_Task brief:_
Copy the listing below with "search field" changed to "input box" throughout and nothing else altered. Leave the pictures out.

_Supplied information:_
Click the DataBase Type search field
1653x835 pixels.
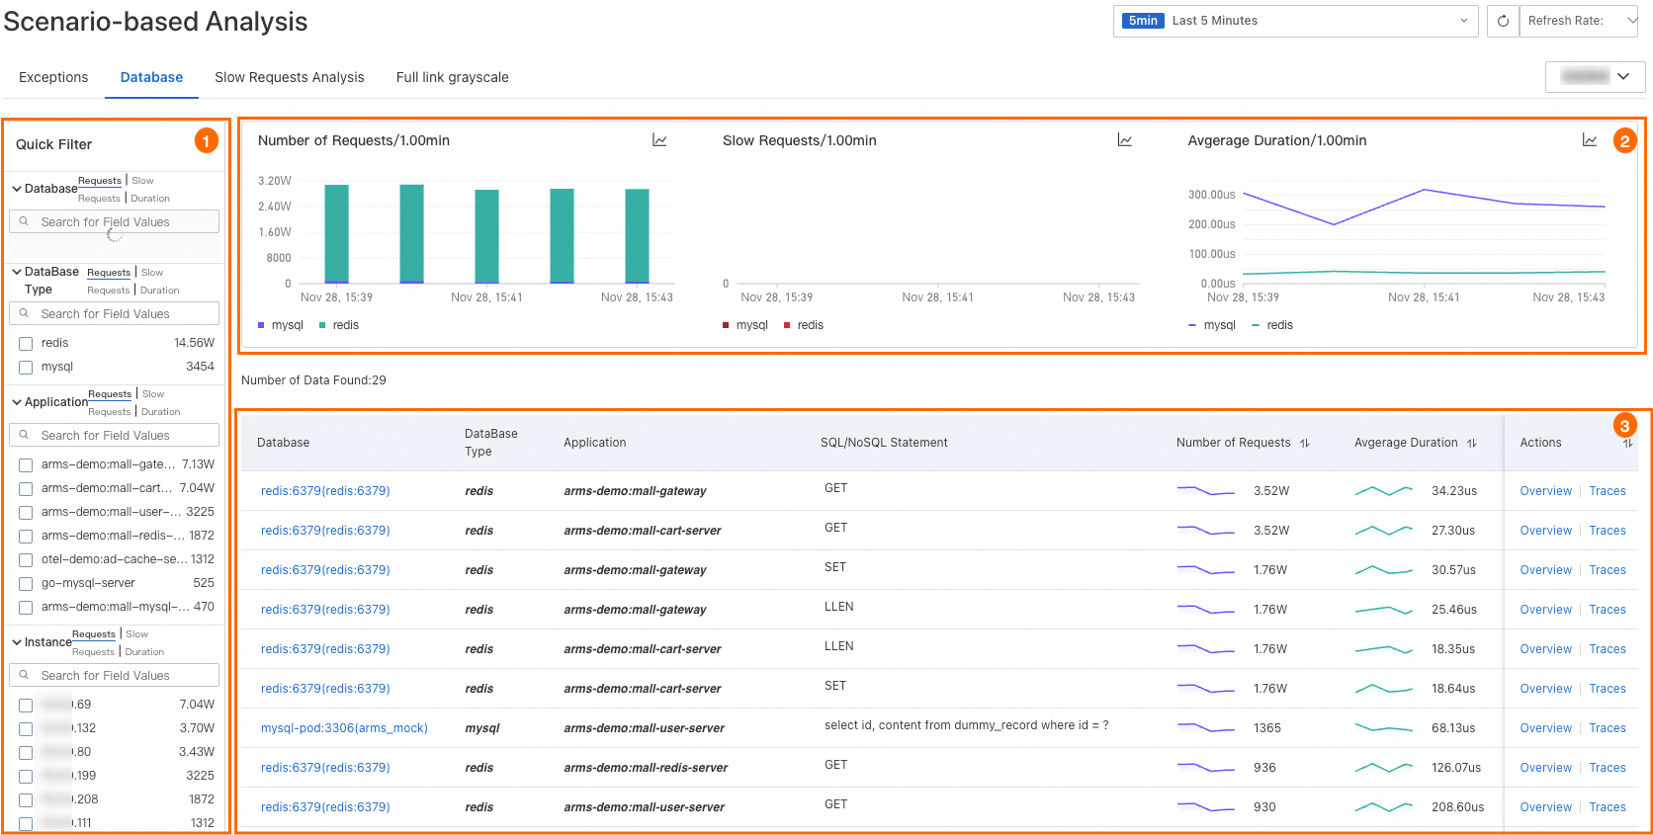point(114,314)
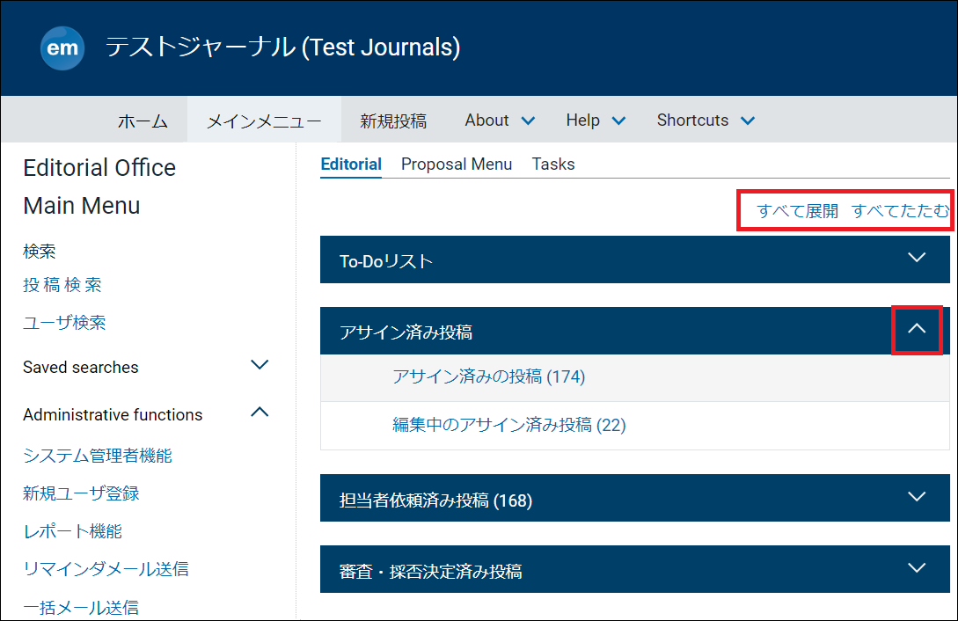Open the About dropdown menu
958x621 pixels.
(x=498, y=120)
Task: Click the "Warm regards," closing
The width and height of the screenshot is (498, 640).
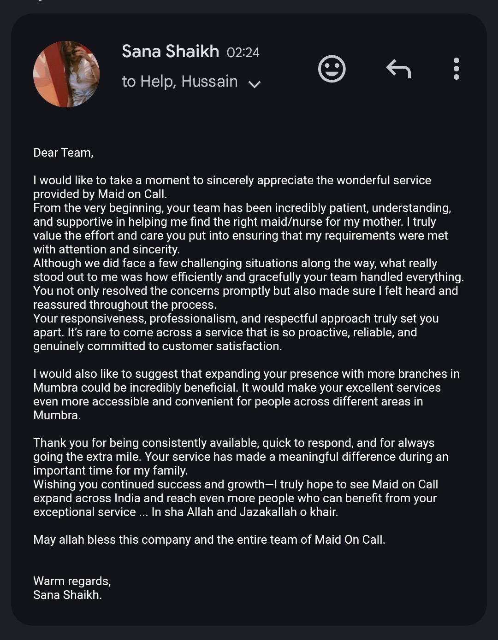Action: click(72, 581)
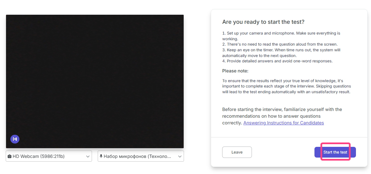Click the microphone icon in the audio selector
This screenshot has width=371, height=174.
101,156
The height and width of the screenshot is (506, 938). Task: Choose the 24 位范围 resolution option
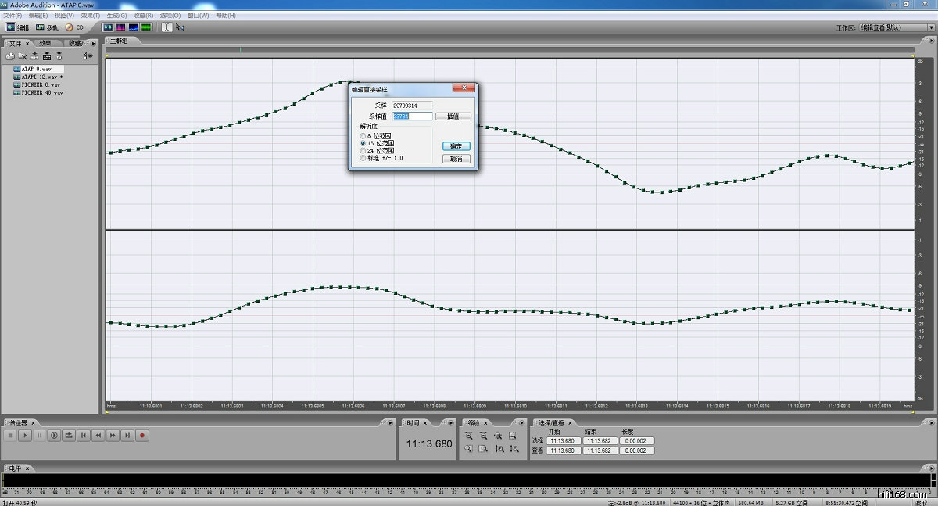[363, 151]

_Expected output:_
Click the DataBase Type input box
1653x835 pixels.
point(114,314)
Open the About dropdown menu
958x621 pixels.
(x=498, y=120)
Task: Click the "Warm regards," closing
The width and height of the screenshot is (498, 640).
Action: click(72, 581)
Click the microphone icon in the audio selector
This screenshot has width=371, height=174.
101,156
The height and width of the screenshot is (506, 938). Task: Choose the 24 位范围 resolution option
[363, 151]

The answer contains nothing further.